• Task goal
Below are records; report the number of lines in them that include the word "field", with no other text.

[Data records Boundary: Start]

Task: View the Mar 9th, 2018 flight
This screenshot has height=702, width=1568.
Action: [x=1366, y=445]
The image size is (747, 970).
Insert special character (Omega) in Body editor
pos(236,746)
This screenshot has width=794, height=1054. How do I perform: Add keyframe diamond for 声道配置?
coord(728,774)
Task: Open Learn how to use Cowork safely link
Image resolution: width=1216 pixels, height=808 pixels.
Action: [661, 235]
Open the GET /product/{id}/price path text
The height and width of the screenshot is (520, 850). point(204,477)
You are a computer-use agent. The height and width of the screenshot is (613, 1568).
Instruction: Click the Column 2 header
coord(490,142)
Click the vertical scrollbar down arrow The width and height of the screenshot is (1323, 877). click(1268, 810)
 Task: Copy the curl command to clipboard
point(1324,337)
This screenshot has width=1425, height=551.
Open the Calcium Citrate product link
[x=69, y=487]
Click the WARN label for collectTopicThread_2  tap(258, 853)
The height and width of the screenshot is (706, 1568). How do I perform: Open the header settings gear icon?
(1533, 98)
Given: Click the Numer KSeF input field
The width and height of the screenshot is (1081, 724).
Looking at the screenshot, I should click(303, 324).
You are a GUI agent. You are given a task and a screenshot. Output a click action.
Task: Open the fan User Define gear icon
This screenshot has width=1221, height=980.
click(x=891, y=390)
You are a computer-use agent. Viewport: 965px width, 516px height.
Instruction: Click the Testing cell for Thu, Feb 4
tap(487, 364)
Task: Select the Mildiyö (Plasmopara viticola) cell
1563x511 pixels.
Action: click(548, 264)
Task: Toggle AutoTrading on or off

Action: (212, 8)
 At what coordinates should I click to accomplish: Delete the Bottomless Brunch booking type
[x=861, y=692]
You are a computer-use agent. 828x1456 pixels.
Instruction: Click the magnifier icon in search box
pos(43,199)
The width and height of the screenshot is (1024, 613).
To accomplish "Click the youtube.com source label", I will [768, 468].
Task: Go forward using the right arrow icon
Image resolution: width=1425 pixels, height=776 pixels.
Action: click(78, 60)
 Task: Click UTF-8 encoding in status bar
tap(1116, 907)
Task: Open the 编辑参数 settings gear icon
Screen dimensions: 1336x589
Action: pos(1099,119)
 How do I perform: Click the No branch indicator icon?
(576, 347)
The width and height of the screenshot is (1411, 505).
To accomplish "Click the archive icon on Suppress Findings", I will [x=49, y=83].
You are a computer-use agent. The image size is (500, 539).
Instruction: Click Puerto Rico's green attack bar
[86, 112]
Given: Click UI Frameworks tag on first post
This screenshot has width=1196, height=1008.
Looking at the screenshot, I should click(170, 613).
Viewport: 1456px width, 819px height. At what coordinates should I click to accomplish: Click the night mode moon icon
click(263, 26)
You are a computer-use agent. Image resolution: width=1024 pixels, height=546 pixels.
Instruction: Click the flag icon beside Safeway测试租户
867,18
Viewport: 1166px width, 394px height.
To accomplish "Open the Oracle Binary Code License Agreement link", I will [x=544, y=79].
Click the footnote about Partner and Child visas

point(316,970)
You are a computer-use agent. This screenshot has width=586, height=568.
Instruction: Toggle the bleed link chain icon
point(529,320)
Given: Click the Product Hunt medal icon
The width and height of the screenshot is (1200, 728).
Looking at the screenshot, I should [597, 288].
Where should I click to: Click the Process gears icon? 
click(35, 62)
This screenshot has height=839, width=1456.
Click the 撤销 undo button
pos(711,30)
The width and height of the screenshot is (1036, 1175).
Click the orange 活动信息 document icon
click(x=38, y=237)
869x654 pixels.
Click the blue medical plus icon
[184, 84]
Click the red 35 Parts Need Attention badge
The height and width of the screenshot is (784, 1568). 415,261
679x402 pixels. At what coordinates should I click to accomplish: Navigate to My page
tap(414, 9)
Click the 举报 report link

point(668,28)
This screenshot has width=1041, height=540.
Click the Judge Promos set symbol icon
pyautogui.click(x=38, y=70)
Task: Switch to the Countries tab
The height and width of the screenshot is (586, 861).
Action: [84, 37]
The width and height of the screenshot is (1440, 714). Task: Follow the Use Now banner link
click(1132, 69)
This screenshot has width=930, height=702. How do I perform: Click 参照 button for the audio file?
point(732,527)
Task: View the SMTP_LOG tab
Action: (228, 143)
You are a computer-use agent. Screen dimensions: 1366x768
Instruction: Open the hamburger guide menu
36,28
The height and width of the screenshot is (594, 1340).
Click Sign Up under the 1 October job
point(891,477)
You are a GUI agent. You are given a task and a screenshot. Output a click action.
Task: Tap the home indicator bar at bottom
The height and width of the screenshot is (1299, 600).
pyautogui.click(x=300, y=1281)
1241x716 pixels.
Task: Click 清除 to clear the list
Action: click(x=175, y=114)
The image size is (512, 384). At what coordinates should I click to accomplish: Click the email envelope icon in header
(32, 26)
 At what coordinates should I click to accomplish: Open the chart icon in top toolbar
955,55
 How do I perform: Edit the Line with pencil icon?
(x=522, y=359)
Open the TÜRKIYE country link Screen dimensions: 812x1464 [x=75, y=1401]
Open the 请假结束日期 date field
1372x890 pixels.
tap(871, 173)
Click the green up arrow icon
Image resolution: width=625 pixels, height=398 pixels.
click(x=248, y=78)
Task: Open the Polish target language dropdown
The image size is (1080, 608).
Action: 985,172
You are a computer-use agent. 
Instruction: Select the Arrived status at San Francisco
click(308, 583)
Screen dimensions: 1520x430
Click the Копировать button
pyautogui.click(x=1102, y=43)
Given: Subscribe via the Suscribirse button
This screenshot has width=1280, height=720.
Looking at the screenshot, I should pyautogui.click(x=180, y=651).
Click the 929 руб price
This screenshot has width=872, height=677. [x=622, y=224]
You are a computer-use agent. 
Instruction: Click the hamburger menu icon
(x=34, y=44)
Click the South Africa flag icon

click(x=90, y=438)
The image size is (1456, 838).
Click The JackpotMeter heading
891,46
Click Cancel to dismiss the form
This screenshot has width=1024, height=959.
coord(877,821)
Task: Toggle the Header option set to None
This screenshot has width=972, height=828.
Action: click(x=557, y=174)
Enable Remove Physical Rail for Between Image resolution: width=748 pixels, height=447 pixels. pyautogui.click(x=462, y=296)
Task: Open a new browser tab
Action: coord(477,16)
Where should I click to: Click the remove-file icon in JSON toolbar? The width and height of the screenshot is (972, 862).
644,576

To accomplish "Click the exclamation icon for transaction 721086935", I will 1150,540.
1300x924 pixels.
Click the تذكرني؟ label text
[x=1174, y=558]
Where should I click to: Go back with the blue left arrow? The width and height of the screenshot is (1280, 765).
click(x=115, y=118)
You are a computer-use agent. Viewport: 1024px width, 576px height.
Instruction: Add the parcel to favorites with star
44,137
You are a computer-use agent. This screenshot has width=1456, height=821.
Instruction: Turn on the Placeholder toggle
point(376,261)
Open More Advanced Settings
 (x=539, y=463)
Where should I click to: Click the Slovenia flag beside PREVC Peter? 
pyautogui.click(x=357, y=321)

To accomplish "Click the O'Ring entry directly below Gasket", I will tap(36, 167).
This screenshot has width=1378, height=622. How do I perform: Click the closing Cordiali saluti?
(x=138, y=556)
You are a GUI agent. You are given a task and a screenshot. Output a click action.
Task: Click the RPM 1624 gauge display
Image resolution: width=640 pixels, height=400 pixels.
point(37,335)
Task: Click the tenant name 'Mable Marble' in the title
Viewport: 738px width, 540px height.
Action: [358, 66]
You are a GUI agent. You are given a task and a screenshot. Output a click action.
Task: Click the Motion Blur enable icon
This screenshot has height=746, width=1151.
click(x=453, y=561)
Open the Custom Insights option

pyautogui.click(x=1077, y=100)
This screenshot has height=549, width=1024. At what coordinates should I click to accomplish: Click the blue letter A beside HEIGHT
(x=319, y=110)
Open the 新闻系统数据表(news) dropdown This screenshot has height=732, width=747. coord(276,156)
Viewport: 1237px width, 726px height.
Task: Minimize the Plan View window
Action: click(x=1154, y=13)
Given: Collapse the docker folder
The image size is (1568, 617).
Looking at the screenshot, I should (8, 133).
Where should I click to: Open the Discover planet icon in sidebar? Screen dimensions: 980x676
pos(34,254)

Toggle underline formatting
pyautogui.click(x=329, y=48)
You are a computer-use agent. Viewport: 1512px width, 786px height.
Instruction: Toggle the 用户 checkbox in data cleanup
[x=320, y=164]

[Data records Boundary: End]

• Response
2